• EXERCISE:
Repeat the listing below in full, exactly.
(Beginning of PROVIDED INFORMATION)
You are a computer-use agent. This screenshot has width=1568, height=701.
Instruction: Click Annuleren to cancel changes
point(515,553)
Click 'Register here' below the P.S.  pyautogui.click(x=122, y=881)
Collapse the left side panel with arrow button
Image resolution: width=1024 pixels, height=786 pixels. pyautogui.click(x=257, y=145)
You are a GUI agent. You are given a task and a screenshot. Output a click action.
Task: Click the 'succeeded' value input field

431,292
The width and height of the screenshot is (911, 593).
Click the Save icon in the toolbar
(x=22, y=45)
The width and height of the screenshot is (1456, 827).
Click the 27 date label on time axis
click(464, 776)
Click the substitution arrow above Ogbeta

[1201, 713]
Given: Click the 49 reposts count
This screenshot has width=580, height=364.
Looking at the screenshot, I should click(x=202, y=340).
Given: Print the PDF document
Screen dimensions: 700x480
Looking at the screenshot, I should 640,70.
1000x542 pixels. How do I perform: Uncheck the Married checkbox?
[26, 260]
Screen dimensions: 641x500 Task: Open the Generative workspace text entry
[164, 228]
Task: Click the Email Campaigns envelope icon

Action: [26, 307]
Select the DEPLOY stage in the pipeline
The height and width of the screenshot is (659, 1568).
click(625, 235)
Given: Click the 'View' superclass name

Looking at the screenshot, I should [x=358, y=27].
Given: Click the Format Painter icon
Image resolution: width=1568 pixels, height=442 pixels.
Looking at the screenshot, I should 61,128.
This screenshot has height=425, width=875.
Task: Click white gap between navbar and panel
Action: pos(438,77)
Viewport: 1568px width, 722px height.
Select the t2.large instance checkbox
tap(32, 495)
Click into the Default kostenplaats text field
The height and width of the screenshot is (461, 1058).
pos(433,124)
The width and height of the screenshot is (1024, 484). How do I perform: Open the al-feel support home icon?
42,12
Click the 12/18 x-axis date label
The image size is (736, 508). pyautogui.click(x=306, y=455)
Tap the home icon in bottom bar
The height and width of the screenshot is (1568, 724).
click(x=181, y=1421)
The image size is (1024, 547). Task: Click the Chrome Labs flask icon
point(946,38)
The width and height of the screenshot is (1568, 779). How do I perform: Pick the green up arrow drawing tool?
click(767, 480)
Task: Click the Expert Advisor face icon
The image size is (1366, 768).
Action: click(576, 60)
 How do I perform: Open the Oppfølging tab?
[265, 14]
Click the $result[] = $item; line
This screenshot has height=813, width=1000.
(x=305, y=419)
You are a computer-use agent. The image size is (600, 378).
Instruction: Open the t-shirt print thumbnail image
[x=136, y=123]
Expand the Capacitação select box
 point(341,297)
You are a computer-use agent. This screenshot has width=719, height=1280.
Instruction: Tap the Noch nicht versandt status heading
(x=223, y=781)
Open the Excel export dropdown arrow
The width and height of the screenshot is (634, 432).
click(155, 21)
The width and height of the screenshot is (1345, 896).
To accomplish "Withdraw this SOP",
(End of PROVIDED INFORMATION)
• RESPONSE:
You are a computer-use agent. This screenshot has width=1568, height=701.
Instruction: Click Annuleren to cancel changes
point(515,553)
Click 'Register here' below the P.S.  pyautogui.click(x=122, y=881)
Collapse the left side panel with arrow button
Image resolution: width=1024 pixels, height=786 pixels. pyautogui.click(x=257, y=145)
You are a GUI agent. You are given a task and a screenshot. Output a click action.
Task: Click the 'succeeded' value input field

431,292
The width and height of the screenshot is (911, 593).
Click the Save icon in the toolbar
(x=22, y=45)
The width and height of the screenshot is (1456, 827).
Click the 27 date label on time axis
click(464, 776)
Click the substitution arrow above Ogbeta

[1201, 713]
Given: Click the 49 reposts count
This screenshot has width=580, height=364.
Looking at the screenshot, I should click(x=202, y=340).
Given: Print the PDF document
Screen dimensions: 700x480
Looking at the screenshot, I should 640,70.
1000x542 pixels. How do I perform: Uncheck the Married checkbox?
[26, 260]
Screen dimensions: 641x500 Task: Open the Generative workspace text entry
[164, 228]
Task: Click the Email Campaigns envelope icon

Action: [26, 307]
Select the DEPLOY stage in the pipeline
The height and width of the screenshot is (659, 1568).
click(625, 235)
Given: Click the 'View' superclass name

Looking at the screenshot, I should [x=358, y=27].
Given: Click the Format Painter icon
Image resolution: width=1568 pixels, height=442 pixels.
Looking at the screenshot, I should 61,128.
This screenshot has height=425, width=875.
Task: Click white gap between navbar and panel
Action: pos(438,77)
Viewport: 1568px width, 722px height.
Select the t2.large instance checkbox
tap(32, 495)
Click into the Default kostenplaats text field
The height and width of the screenshot is (461, 1058).
pos(433,124)
The width and height of the screenshot is (1024, 484). How do I perform: Open the al-feel support home icon?
42,12
Click the 12/18 x-axis date label
The image size is (736, 508). pyautogui.click(x=306, y=455)
Tap the home icon in bottom bar
The height and width of the screenshot is (1568, 724).
click(x=181, y=1421)
The image size is (1024, 547). Task: Click the Chrome Labs flask icon
point(946,38)
The width and height of the screenshot is (1568, 779). How do I perform: Pick the green up arrow drawing tool?
click(767, 480)
Task: Click the Expert Advisor face icon
The image size is (1366, 768).
Action: click(576, 60)
 How do I perform: Open the Oppfølging tab?
[265, 14]
Click the $result[] = $item; line
This screenshot has height=813, width=1000.
(x=305, y=419)
You are a computer-use agent. The image size is (600, 378).
Instruction: Open the t-shirt print thumbnail image
[x=136, y=123]
Expand the Capacitação select box
 point(341,297)
You are a computer-use agent. This screenshot has width=719, height=1280.
Instruction: Tap the Noch nicht versandt status heading
(x=223, y=781)
Open the Excel export dropdown arrow
The width and height of the screenshot is (634, 432).
click(155, 21)
The width and height of the screenshot is (1345, 896).
To accomplish "Withdraw this SOP",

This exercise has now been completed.